= Cochran–Armitage test for trend =

Categorical data analysis trend

The Cochran–Armitage test for trend, named for William Cochran and Peter Armitage, is used in categorical data analysis when the aim is to assess for the presence of an association between a variable with two categories and an ordinal variable with k categories. It modifies the Pearson chi-squared test to incorporate a suspected ordering in the effects of the k categories of the second variable. For example, doses of a treatment can be ordered as 'low', 'medium', and 'high', and we may suspect that the treatment benefit cannot become smaller as the dose increases. The trend test is often used as a genotype-based test for case-control genetic association studies.

==Introduction==

The trend test is applied when the data take the form of a 2 × k contingency table.
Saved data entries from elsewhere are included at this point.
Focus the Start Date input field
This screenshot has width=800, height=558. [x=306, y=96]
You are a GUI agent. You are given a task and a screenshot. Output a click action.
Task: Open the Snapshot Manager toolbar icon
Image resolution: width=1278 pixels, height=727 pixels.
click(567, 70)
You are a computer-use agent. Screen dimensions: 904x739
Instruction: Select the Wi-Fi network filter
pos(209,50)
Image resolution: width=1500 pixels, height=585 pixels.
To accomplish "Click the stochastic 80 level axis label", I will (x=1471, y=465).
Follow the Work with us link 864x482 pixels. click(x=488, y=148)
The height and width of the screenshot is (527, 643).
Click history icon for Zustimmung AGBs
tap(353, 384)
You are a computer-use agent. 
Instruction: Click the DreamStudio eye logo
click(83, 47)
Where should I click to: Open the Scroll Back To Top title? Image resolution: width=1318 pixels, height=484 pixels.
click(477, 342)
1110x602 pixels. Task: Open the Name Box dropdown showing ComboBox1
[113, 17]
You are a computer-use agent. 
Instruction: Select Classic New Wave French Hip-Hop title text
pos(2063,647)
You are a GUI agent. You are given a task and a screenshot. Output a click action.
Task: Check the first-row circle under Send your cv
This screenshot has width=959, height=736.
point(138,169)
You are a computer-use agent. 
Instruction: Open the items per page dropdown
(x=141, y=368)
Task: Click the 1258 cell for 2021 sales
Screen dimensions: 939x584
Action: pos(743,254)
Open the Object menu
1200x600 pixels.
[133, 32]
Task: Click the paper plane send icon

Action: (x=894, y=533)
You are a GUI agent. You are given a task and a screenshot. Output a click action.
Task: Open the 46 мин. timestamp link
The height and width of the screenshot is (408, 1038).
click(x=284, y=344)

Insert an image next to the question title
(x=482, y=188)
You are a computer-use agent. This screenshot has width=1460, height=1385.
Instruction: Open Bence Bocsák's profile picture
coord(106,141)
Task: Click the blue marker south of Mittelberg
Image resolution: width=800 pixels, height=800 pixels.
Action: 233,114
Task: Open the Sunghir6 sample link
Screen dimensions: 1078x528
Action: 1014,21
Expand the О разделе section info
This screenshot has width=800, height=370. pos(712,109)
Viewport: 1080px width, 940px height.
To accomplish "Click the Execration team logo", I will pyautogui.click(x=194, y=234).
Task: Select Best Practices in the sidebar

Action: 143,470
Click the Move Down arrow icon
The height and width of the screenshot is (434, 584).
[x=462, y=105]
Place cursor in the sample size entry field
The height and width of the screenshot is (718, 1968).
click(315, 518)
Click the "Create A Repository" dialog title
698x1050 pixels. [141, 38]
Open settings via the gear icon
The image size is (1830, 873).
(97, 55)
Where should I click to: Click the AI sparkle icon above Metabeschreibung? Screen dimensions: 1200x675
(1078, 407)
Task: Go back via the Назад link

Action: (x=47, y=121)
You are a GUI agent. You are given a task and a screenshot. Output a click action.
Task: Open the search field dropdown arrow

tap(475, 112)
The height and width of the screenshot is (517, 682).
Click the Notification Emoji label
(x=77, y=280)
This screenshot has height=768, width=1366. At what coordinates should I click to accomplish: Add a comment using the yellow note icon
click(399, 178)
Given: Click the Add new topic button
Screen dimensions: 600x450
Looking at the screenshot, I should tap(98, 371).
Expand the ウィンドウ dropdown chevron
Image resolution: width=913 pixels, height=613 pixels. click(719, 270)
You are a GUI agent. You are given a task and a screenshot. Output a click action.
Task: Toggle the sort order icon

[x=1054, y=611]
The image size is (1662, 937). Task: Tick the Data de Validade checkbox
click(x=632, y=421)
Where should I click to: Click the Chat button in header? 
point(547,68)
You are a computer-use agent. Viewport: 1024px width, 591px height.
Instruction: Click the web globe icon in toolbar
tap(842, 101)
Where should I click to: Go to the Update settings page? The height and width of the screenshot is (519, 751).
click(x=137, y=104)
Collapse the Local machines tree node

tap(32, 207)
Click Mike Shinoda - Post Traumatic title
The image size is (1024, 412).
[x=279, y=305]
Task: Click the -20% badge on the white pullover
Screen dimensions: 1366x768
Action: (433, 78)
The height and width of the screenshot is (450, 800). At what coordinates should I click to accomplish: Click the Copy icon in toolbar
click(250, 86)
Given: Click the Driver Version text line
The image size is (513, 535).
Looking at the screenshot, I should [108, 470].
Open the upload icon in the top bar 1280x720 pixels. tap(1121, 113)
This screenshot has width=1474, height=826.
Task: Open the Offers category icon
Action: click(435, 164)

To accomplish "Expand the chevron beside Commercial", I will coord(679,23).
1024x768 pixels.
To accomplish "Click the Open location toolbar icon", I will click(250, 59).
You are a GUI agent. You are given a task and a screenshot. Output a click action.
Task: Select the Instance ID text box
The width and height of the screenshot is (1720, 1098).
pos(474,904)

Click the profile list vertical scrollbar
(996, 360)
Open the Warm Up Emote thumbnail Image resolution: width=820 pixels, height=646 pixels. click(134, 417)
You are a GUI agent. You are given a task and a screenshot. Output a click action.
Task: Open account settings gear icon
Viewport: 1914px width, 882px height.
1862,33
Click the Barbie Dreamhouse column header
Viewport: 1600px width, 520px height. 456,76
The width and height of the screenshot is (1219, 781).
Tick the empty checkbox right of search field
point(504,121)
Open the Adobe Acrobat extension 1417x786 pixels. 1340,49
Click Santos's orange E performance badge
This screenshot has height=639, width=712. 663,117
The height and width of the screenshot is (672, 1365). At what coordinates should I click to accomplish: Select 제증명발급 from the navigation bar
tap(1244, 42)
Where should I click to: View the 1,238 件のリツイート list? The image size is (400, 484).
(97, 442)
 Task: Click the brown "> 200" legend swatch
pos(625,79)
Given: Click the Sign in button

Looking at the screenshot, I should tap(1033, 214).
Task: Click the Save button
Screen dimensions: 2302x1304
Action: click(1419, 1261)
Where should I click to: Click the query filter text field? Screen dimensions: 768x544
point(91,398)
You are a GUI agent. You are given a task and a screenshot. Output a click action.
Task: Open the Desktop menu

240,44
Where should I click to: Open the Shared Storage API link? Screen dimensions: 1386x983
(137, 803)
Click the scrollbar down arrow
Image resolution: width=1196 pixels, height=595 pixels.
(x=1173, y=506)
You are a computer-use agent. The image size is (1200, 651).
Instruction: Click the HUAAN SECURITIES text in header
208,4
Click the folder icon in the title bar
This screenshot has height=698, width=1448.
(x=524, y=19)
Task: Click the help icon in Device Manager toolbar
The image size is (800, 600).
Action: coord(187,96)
For example, if k = 3 we have

|  | B = 1 | B = 2 | B = 3 |
|---|---|---|---|
| A = 1 | N_{11} | N_{12} | N_{13} |
| A = 2 | N_{21} | N_{22} | N_{23} |

This table can be completed with the marginal totals of the two variables

|  | B = 1 | B = 2 | B = 3 | Sum |
|---|---|---|---|---|
| A = 1 | N_{11} | N_{12} | N_{13} | R_{1} |
| A = 2 | N_{21} | N_{22} | N_{23} | R_{2} |
| Sum | C_{1} | C_{2} | C_{3} | N |

where R_{1} = N_{11} + N_{12} + N_{13}, and
C_{1} = N_{11} + N_{21}, etc.

The trend test statistic is

$T \equiv \sum_{i=1}^k t_i (N_{1i} R_2 - N_{2i} R_1),$

where the t_{i} are weights, and the difference N_{1i}R_{2} −N_{2i}R_{1} can be seen as the difference between N_{1i} and N_{2i} after reweighting the rows to have the same total.

The hypothesis of no association (the null hypothesis) can be expressed as:

$\Pr(A=1| B=1) = \cdots = \Pr(A=1| B=k).$

Assuming this holds, then, using iterated expectation,

$\operatorname{E}(T) = \operatorname{E} \left( \operatorname{E}(T|R_1,R_2) \right) = \operatorname{E} (0) = 0.$

The variance can be computed by decomposition, yielding

${\rm Var}(T) = \frac{R_1R_2}{N} \left(\sum_{i=1}^kt_i^2C_i(N-C_i) - 2\sum_{i=1}^{k-1}\sum_{j=i+1}^kt_it_jC_iC_j\right),$

and as a large sample approximation,

$\frac{T }{\sqrt{\mathrm{Var}(T)}} \sim \mathrm{N}(0,1).$

The weights t_{i} can be chosen such that the trend test becomes locally most powerful for detecting particular types of associations. For example, if k = 3 and we suspect that B = 1 and B = 2 have similar frequencies (within each row), but that B = 3 has a different frequency, then the weights t = (1,1,0) should be used. If we suspect a linear trend in the frequencies, then the weights t = (0,1,2) should be used. These weights are also often used when the frequencies are suspected to change monotonically with B, even if the trend is not necessarily linear.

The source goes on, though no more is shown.